REQUIRED ACTION → When you reach the line holding "Where should I click to: Open" in the material below, return that line and each one after it, word for word, with the pictures dropped.

DATA FOR PROCESSING →
————————

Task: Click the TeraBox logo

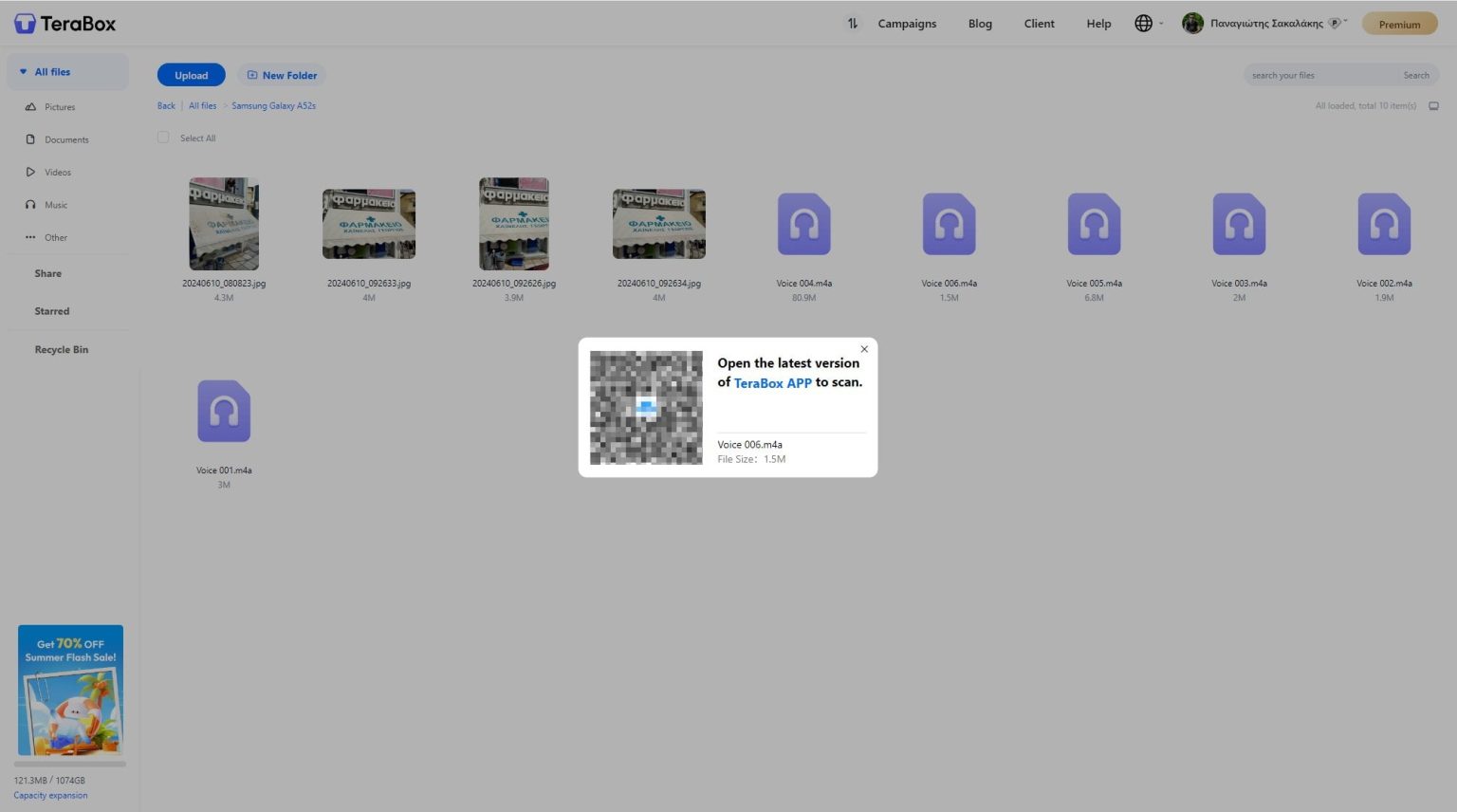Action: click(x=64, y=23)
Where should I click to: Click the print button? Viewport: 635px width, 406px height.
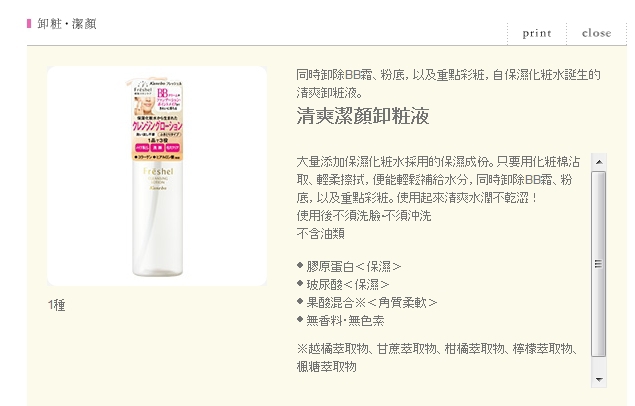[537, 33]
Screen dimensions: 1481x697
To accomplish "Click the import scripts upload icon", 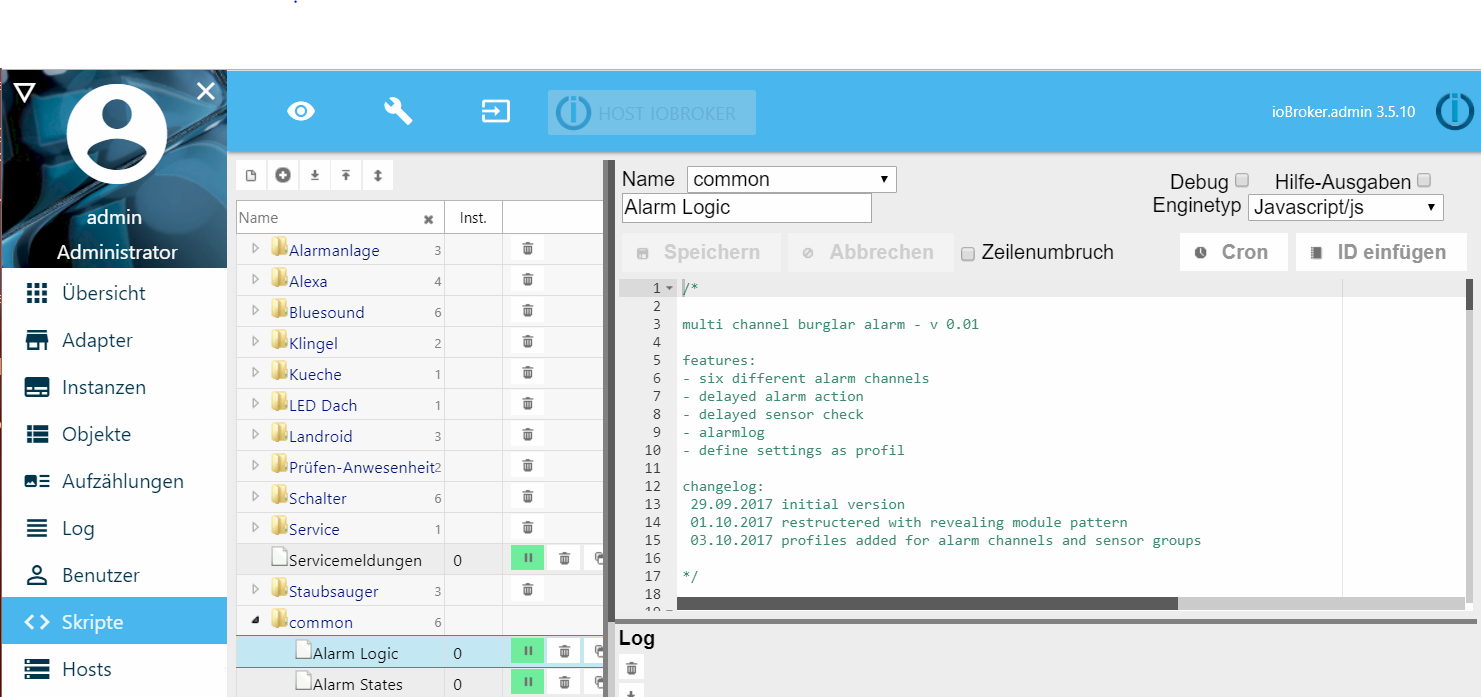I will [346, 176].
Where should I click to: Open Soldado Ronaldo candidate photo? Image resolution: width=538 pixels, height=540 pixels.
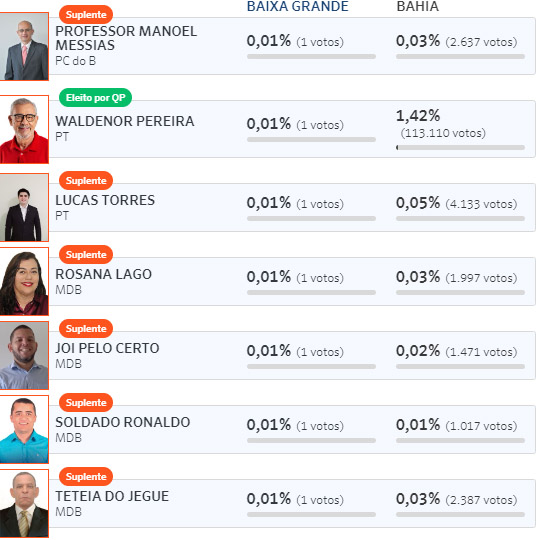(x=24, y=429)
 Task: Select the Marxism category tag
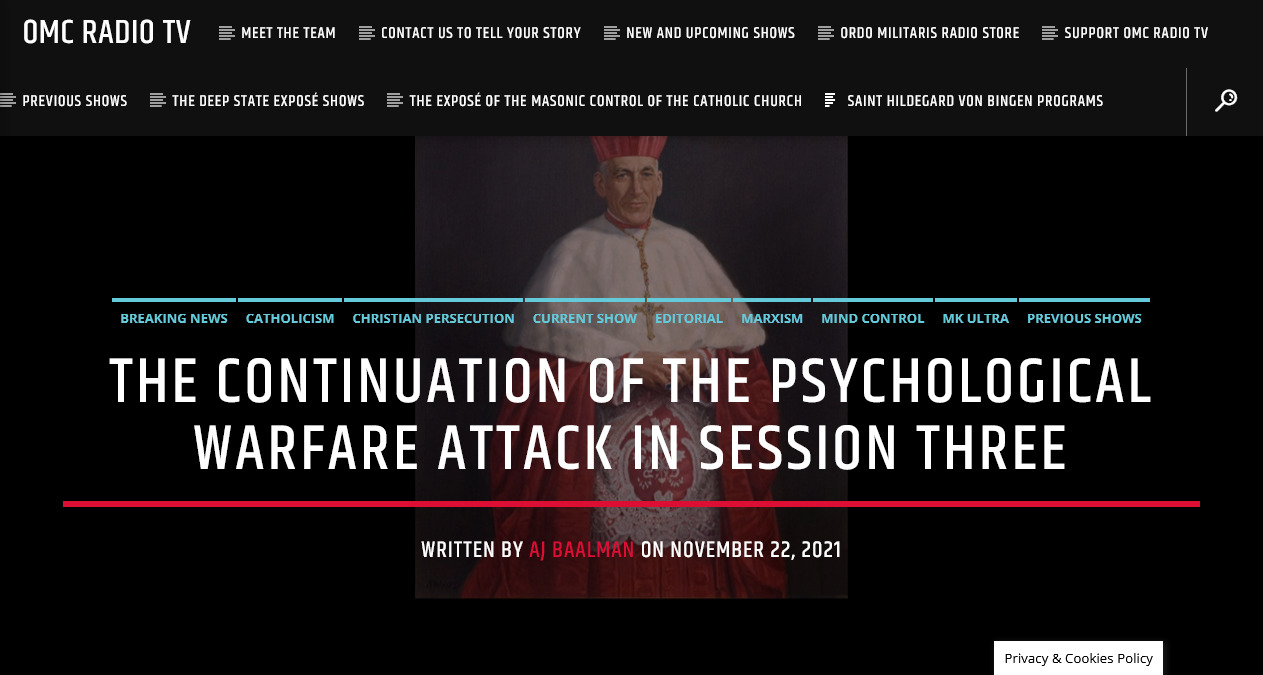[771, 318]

————————

WRITTEN RESPONSE →
Where should I click to: Open Soldado Ronaldo candidate photo? Image resolution: width=538 pixels, height=540 pixels.
(x=24, y=429)
 Task: Select the Marxism category tag
[771, 318]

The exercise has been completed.